Paul began to say that was obvious but his voice was drowned out by a medic outside the door on the track waving an oil lamp and shouting something about the injured.

‘Go with him,’ said Karel.

‘I’m all right. Really. Why did we break?’

‘There’s been a smash ahead,’ someone said.

‘Reds?’ asked another.

‘Have they torn up the track?’

‘There’s no gunfire.’

All Paul could hear were shouts and screams. Something was burning. Smoke was in the frozen air.

‘We managed to stop,’ the medic said, still waving his lamp around, ‘or we would have hit them too.’

‘Hit who?’

‘One of the forward trains was stopped in the station. Kolchak’s train and another has smashed into it.’

‘The man can’t even retreat properly,’ someone muttered.

‘What station? Where are we?’

‘Tartarskaya.’

They were only 140 versts east of Omsk. It had been dark before they left the city and there were still hours until dawn. Paul began pulling on his boots, wincing at the pain in his blistering hand. Karel helped him into his coat.

‘I’ve got to look,’ he said. ‘She might have been on Kolchak’s train.’

‘I know,’ said Romanek. ‘I’ll come with you.’
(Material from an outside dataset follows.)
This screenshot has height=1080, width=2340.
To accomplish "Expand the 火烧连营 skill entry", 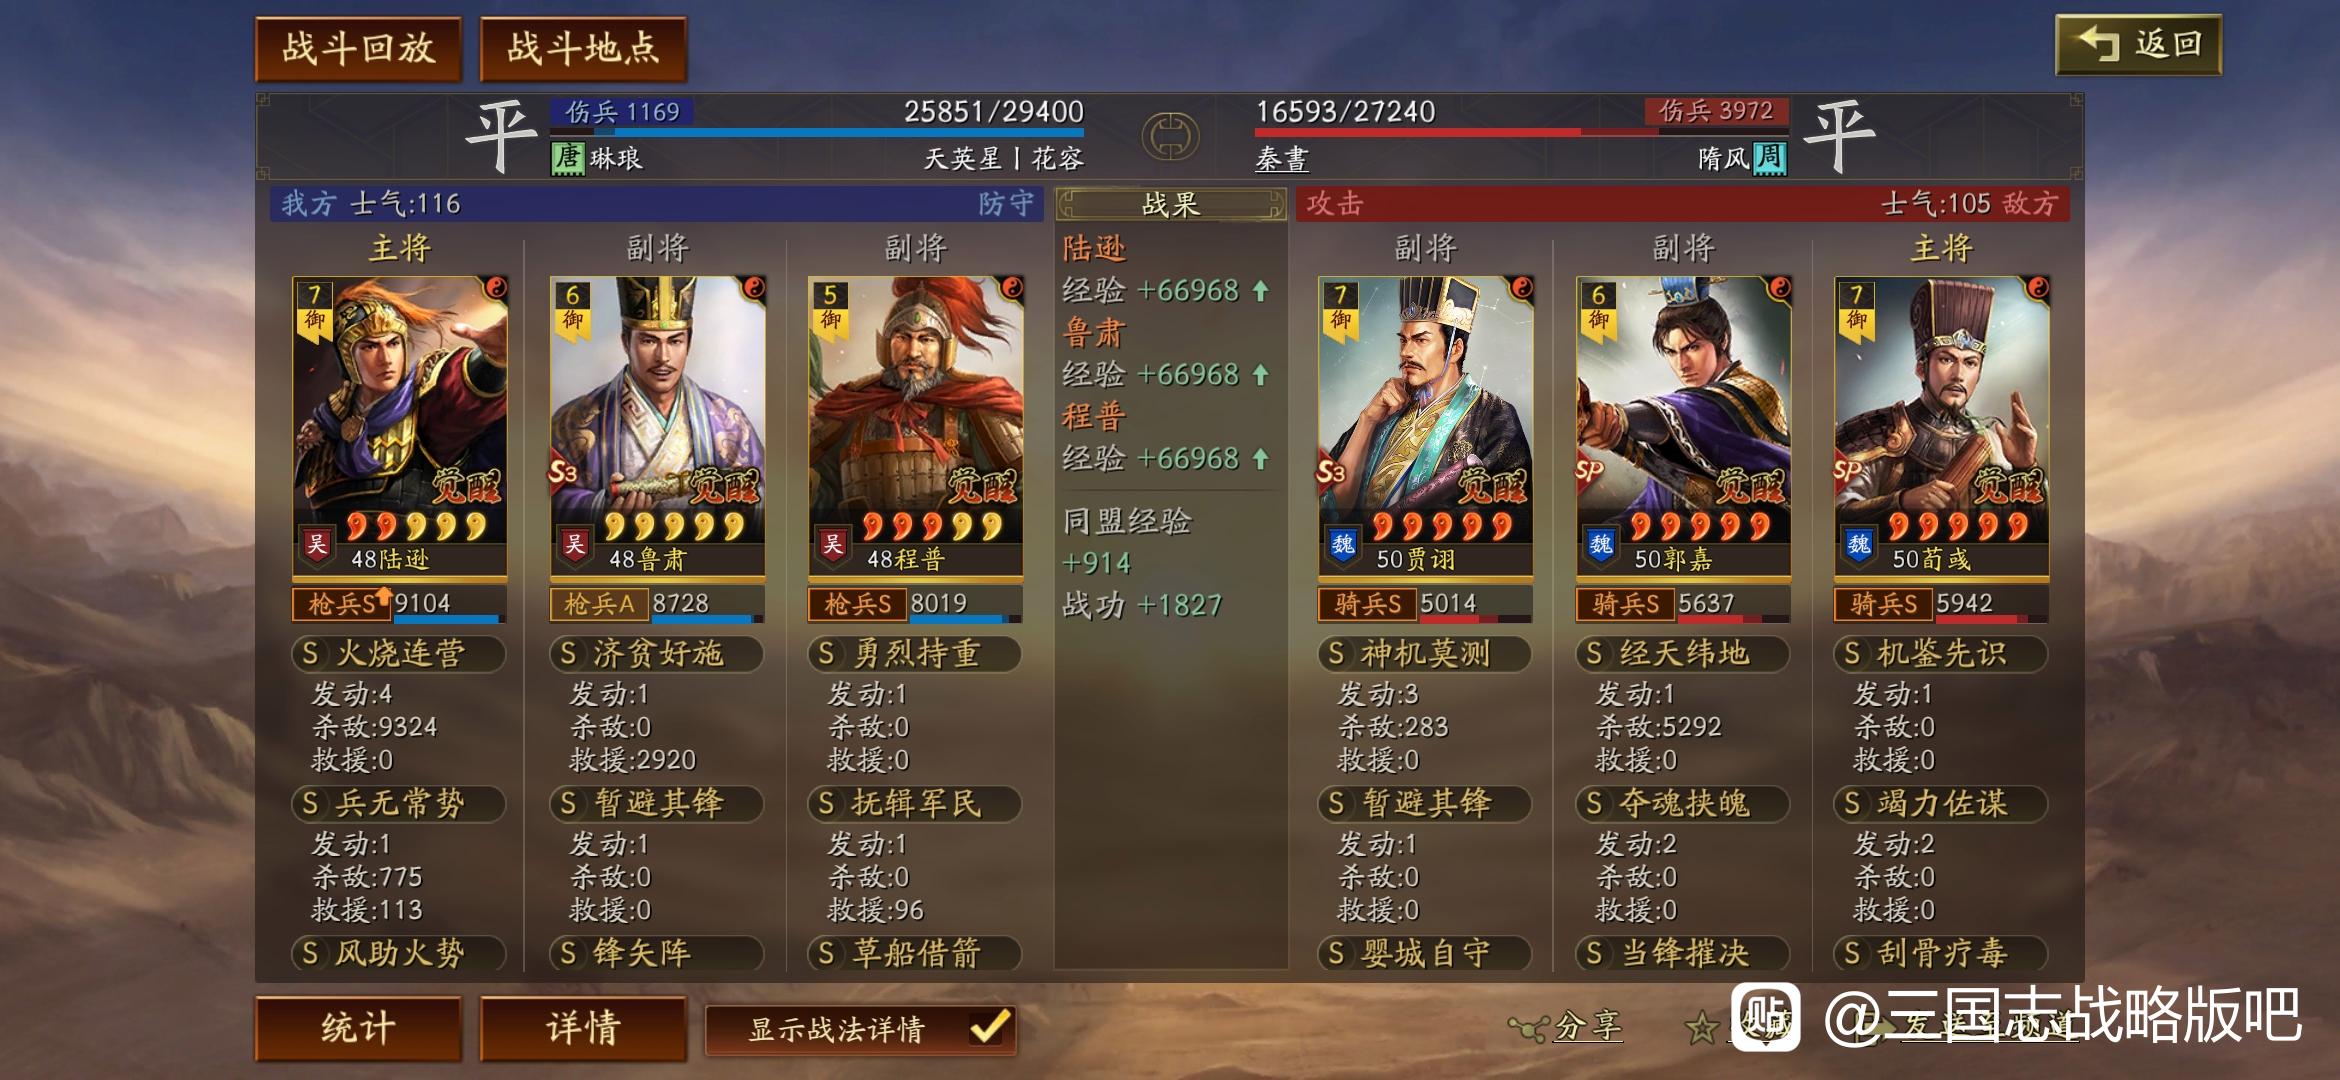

They climbed out of the boxcar. Snow had piled in drifts under the trees by the side of the track and they sank up to their knees in it as they stepped away from the train. Around them men were clambering out and making their way along the track. Ahead, the sky was lit by flame, the air thick with smoke. The stationary train ahead of their broněviky stood silhouetted against an inferno. Beyond it, Tartaskaya station was ablaze. The track was littered with boxcars and carriages. Paul saw some on their sides; others were skewed off the track at odd angles, pointing crazily into the sky. Flames from the station buildings rose into the night, sending showers of sparks cascading like fireworks over the scene. Figures, lit by the blaze, were dancing around the tangled wreckage like besotted savages.

‘Jesus,’ Karel muttered.

Hampered by his heavy coat, Paul ran through the melting snow. Passing the rear of Kolchak’s train he saw the admiral standing by the track surrounded by his staff. Illuminated by the fire, his pale face wore an expression of horror, like a figure in a Hieronymus Bosch painting who was contemplating the flames of hell.

Beyond them, those who had managed to clamber out of the wreck of the gold train stood, stunned, by the track. Men from the Legion had started pulling the injured from the wreckage. Burned bodies lay in the snow like lumps of charred meat. The air was heavy with acrid smoke and the screams of the injured.

Paul clambered over the wreckage of a carriage to get closer. The hot metal seared his already blistered hand. Forced back by the heat, he fell against a pile of split wooden crates and, picking himself up saw gold bars littered amid the twisted metal. Others had already seen them and had begun gathering the scattered treasury, hauling what they could off into the darkness of the trees.

Paul edged as close as he could to the blazing station but the heat was too intense. He backed away to where a line of scorched bodies had been pulled clear and lay in the slushing snow beneath the trees. He walked among them. Most of the faces were unrecognisable, heads of charred flesh and singed hair, their clothes still smouldering. As he passed, one of the bodies raised a blackened arm and pointed at him with a raw finger. The features no longer looked human. The nose was a smudged hole; the lips burned away to the toothy rictus beneath. It opened its mouth, gasping air, then spilled a bubbling rasp from its throat.